Task directions =>
Pull every line of the entries that has the word "nápoje".

Supplied records: Begin

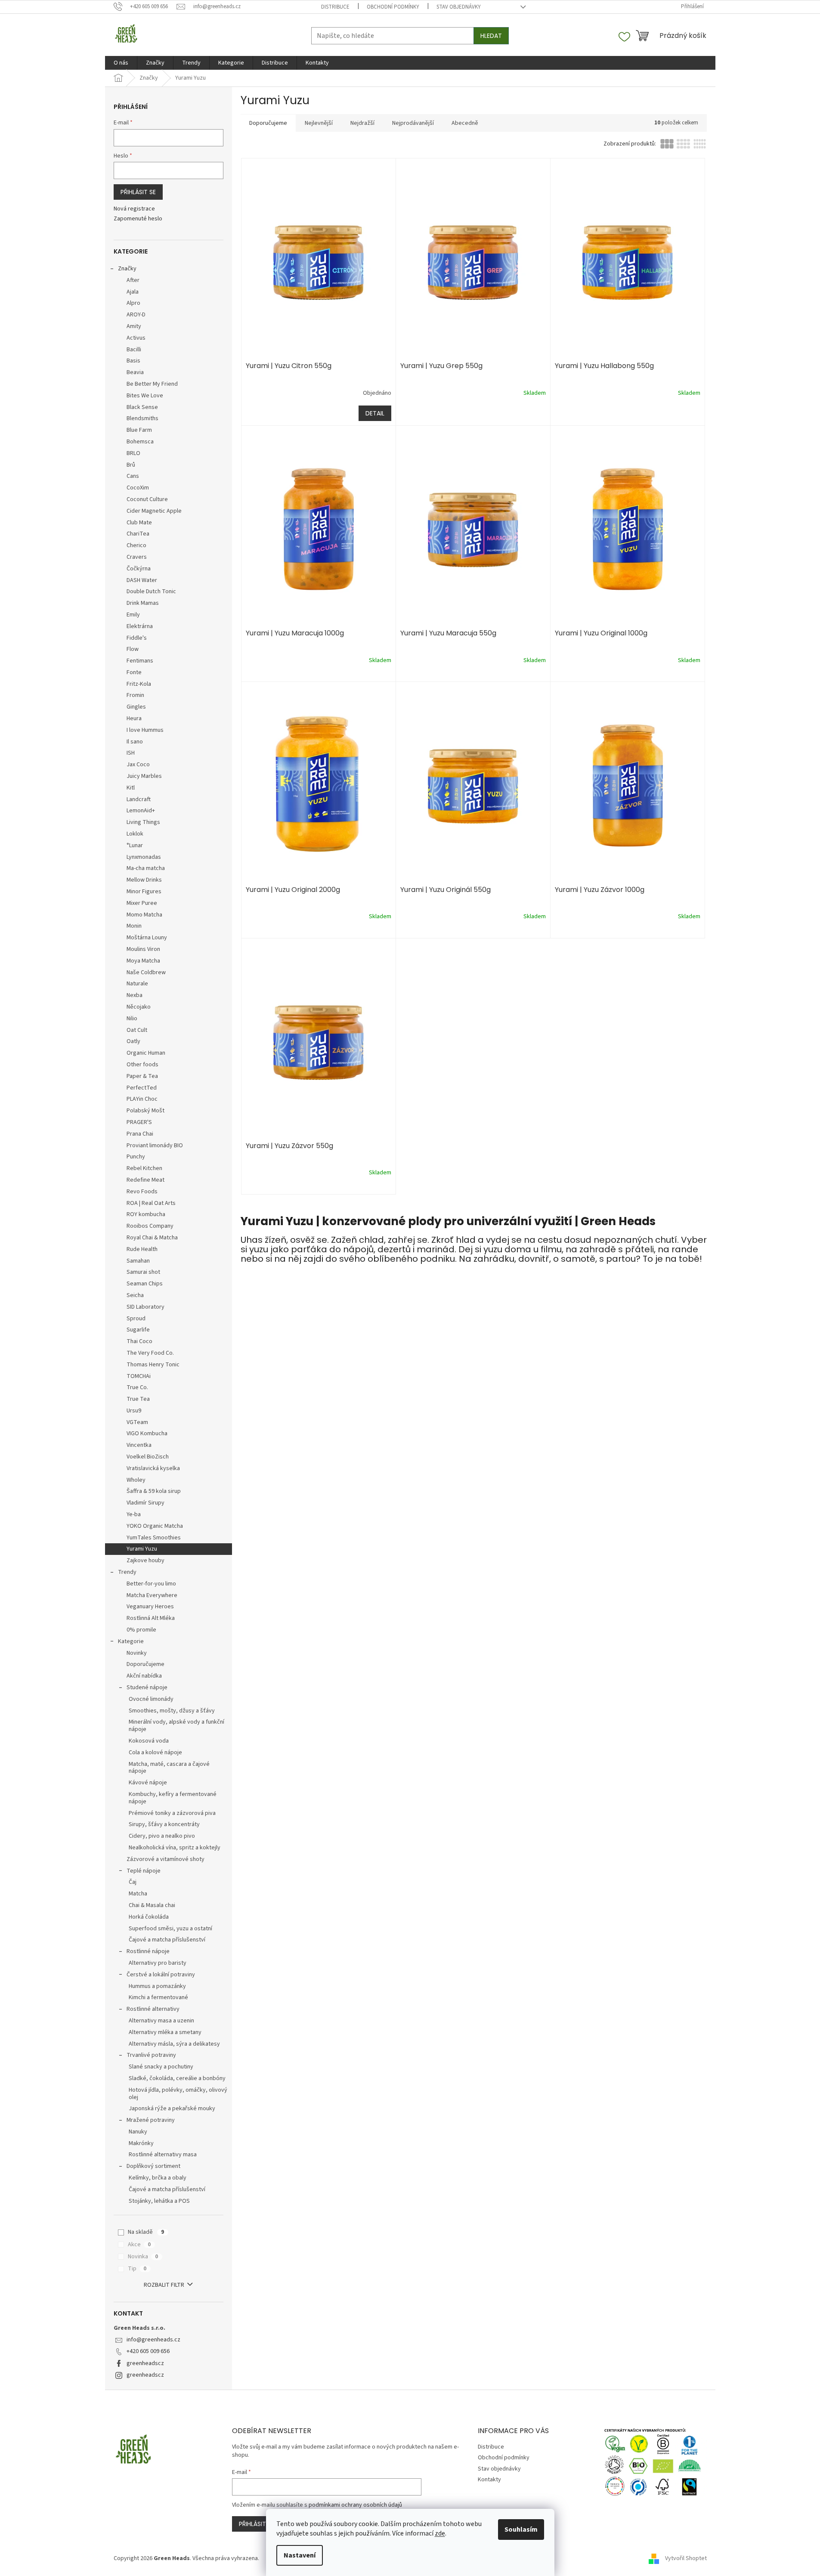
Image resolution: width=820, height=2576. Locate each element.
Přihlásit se (138, 192)
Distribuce (335, 7)
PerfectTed (142, 1088)
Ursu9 (134, 1410)
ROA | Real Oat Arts (151, 1203)
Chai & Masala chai (152, 1905)
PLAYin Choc (142, 1099)
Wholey (136, 1480)
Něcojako (139, 1007)
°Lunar (135, 845)
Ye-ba (134, 1514)
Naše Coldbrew (146, 972)
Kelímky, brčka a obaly (157, 2178)
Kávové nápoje (148, 1782)
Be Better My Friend (152, 384)
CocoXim (138, 487)
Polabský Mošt (145, 1110)
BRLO (133, 453)
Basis (133, 360)
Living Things (143, 822)
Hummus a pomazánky (157, 1986)
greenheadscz (145, 2363)
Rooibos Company (150, 1226)
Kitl (131, 787)
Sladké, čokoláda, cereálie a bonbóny (177, 2078)
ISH (131, 753)
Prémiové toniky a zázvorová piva (172, 1813)
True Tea (138, 1399)
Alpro (133, 303)
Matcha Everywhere (152, 1595)
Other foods (142, 1064)
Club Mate (139, 522)
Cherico (136, 545)
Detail (374, 413)
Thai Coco (139, 1341)
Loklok (135, 834)
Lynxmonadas (144, 857)
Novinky (137, 1653)
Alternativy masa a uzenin (161, 2020)
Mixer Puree (142, 903)
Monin (134, 926)
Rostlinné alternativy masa (163, 2154)
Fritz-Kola (139, 684)
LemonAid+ (141, 810)
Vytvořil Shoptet (686, 2558)
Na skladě (146, 2232)
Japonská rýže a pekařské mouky (172, 2108)
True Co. (137, 1387)
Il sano (135, 741)
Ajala (133, 292)
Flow (133, 649)
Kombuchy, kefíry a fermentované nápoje (173, 1798)
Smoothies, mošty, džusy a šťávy (172, 1710)
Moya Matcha (143, 961)
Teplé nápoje (144, 1871)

Supplied records: End

Solution to this exercise =>
Kávové nápoje (148, 1782)
Kombuchy, kefíry a fermentované nápoje (173, 1798)
Teplé nápoje (144, 1871)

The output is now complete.